TO BE DONE. Rewrite the rows as a JSON list of strings, one string per line, starting at the line containing "608x438 pixels. Task: Select" and ending at the line containing "Select the Fourni". Include both of those lines and leave out any blank lines.

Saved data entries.

+---+

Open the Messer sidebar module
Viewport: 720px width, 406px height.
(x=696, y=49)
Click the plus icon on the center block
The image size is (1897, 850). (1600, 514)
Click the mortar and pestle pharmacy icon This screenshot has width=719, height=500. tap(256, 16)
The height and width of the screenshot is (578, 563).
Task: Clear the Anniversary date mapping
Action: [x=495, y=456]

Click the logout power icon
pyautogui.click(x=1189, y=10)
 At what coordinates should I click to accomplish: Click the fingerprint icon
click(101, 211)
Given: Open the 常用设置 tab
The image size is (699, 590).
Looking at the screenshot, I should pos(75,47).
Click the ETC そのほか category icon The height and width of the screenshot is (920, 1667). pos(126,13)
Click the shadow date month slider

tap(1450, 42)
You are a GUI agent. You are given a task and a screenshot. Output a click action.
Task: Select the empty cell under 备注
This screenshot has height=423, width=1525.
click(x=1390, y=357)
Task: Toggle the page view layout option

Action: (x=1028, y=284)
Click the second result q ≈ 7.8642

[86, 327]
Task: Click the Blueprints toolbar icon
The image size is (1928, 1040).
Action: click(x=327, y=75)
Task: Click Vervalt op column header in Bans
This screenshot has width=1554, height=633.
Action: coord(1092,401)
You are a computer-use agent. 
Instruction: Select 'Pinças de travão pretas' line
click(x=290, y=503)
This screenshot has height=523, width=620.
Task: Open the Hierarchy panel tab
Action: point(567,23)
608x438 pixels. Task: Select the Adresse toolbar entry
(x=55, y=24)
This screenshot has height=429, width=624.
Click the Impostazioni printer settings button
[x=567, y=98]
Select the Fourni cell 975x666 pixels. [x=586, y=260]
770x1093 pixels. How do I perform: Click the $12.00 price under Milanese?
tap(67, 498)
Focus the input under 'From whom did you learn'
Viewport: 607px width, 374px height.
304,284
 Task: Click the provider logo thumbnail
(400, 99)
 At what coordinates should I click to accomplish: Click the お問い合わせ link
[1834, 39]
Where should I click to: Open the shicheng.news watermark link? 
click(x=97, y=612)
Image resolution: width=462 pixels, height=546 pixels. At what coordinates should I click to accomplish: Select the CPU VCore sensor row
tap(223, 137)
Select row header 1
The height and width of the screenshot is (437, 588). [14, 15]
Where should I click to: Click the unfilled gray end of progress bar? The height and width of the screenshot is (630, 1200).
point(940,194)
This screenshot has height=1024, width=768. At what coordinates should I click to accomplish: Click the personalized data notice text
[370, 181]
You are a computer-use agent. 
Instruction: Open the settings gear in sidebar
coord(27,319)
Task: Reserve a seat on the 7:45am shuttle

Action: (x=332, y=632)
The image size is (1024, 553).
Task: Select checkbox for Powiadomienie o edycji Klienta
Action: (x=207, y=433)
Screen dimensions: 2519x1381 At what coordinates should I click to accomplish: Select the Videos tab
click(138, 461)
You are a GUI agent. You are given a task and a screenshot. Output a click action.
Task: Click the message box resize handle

+---+

TASK RESPONSE.
[
  "608x438 pixels. Task: Select the Adresse toolbar entry",
  "(x=55, y=24)",
  "This screenshot has height=429, width=624.",
  "Click the Impostazioni printer settings button",
  "[x=567, y=98]",
  "Select the Fourni cell 975x666 pixels. [x=586, y=260]"
]